Word and item position data:
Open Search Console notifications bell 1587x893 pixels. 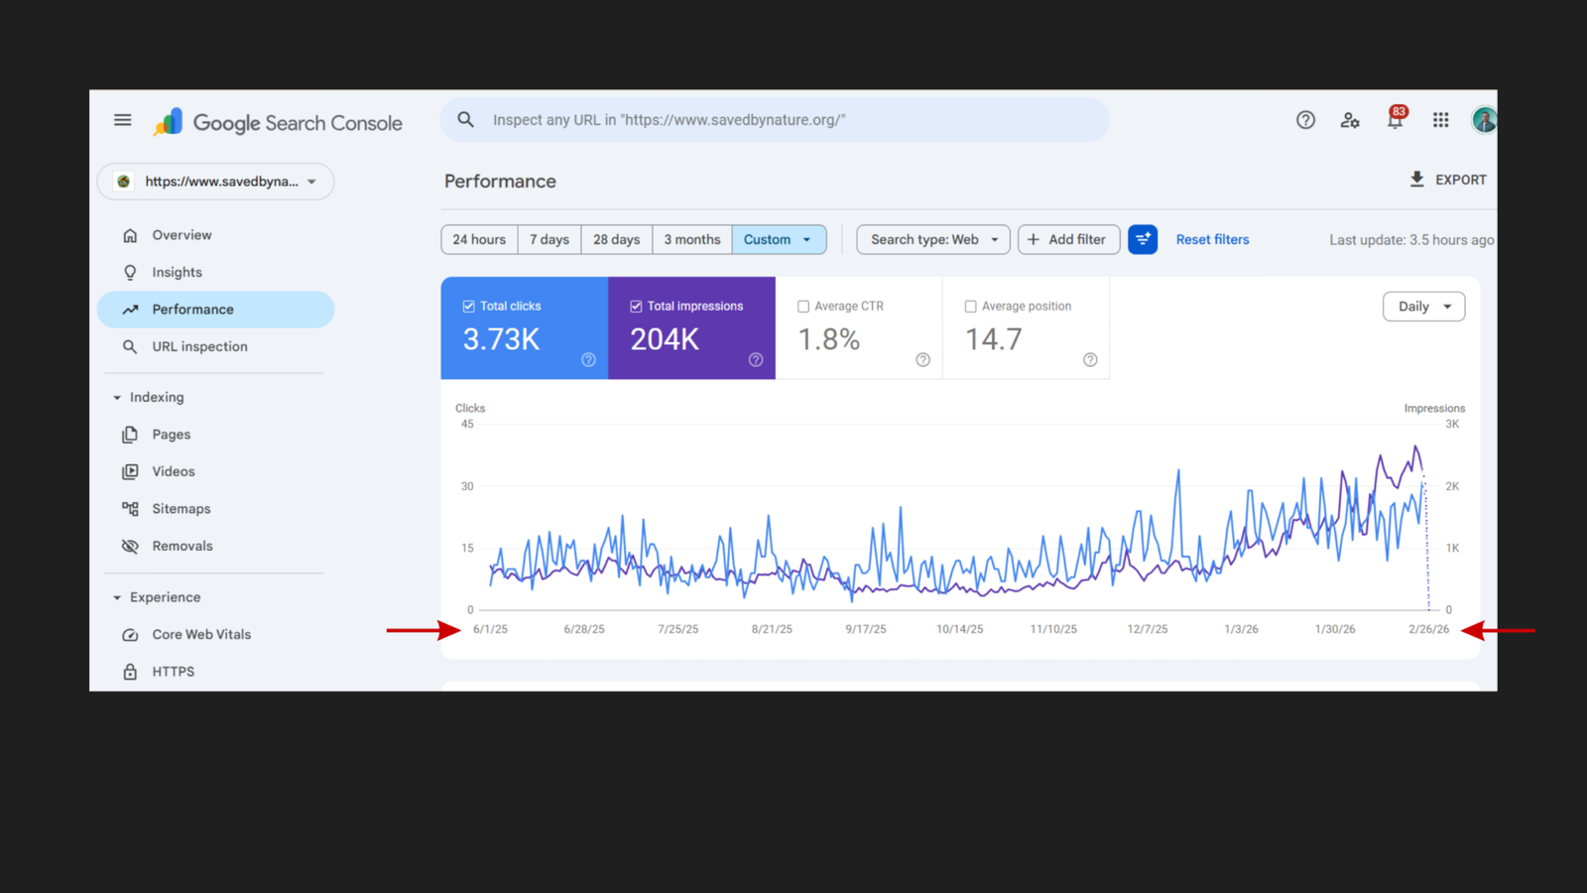[1395, 119]
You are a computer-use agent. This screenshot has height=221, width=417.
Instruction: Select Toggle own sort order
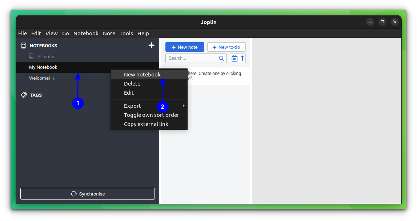click(151, 115)
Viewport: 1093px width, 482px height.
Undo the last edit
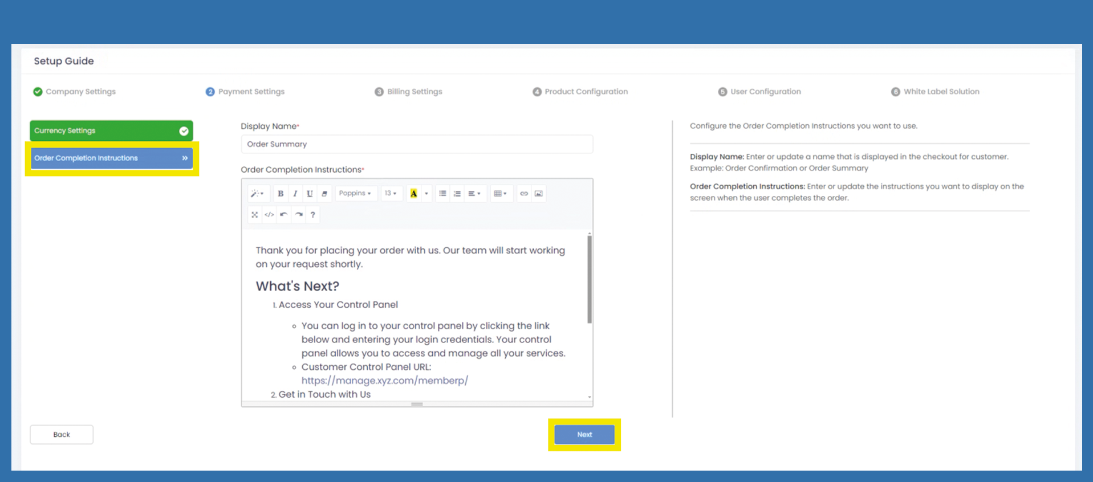(283, 215)
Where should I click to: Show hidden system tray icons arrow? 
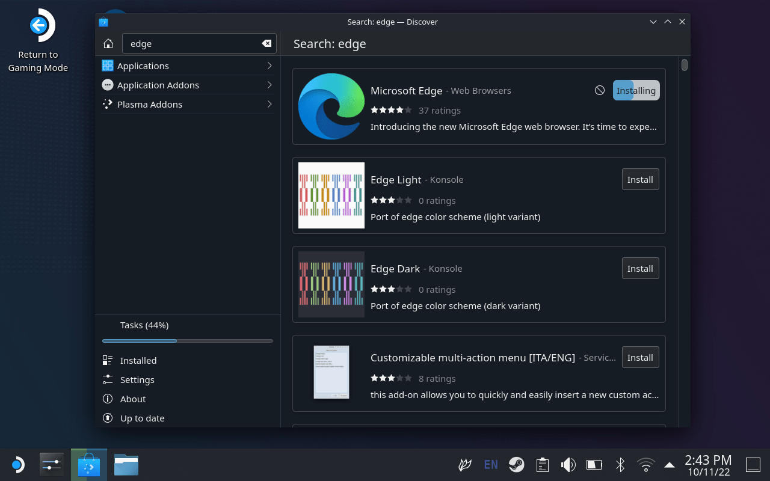[670, 465]
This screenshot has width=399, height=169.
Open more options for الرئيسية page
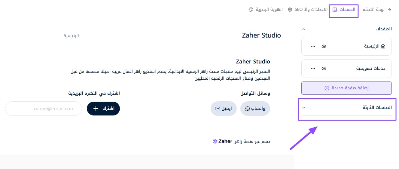[313, 46]
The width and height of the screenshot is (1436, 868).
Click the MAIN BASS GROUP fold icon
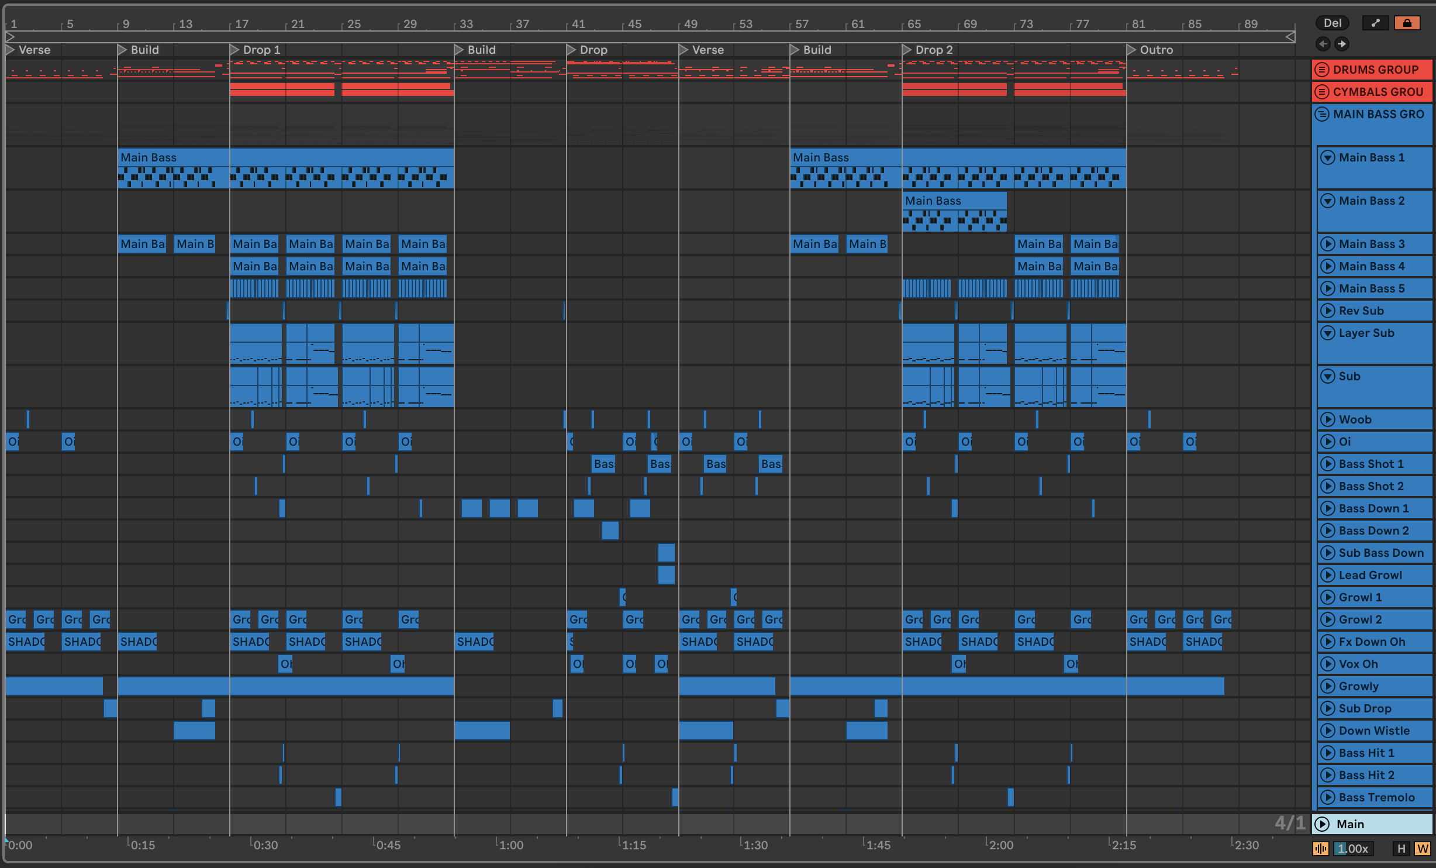(x=1321, y=114)
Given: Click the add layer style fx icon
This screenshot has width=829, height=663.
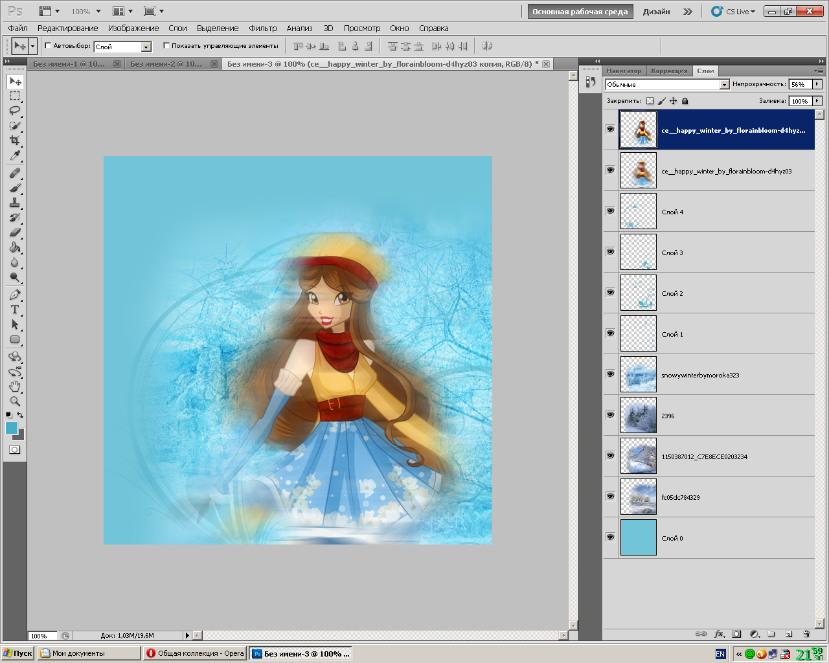Looking at the screenshot, I should pos(719,635).
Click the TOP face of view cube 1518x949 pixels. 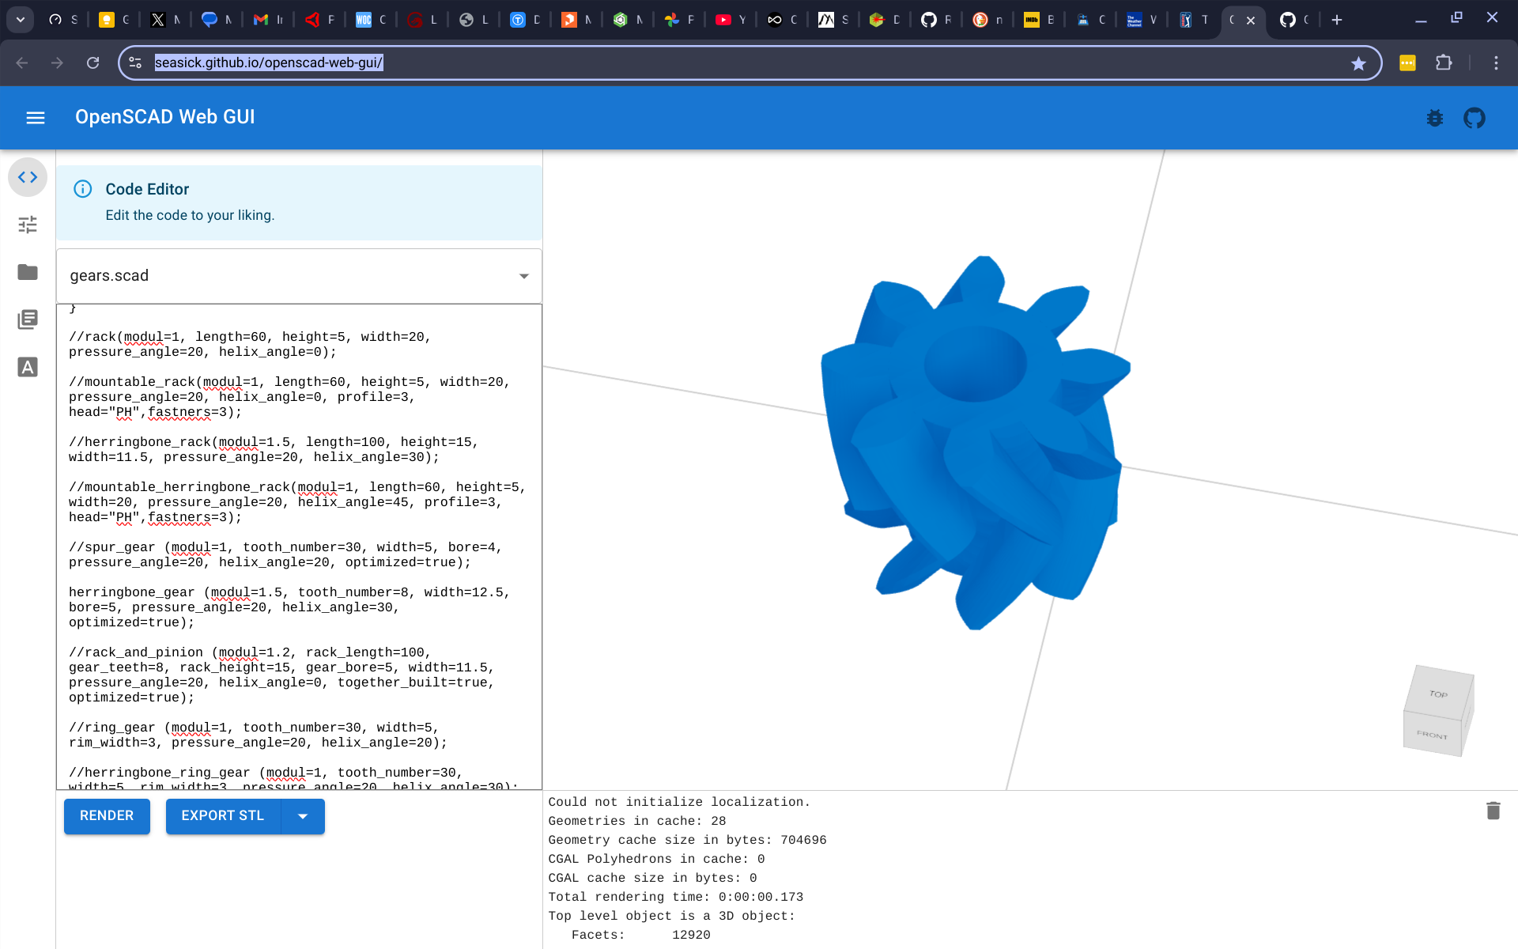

- _WHAT THE TASK REQUIRES_
Reproduce everything in the listing from the line containing "The width and" down to the end of the listing, word for word. Leave the pictures out of your copy.

- _ANSWER IN FULL_
The width and height of the screenshot is (1436, 868).
Click the MAIN BASS GROUP fold icon
(x=1321, y=114)
Given: Click the add layer style fx icon
This screenshot has width=829, height=663.
Looking at the screenshot, I should pos(719,635).
Click the TOP face of view cube 1518x949 pixels. 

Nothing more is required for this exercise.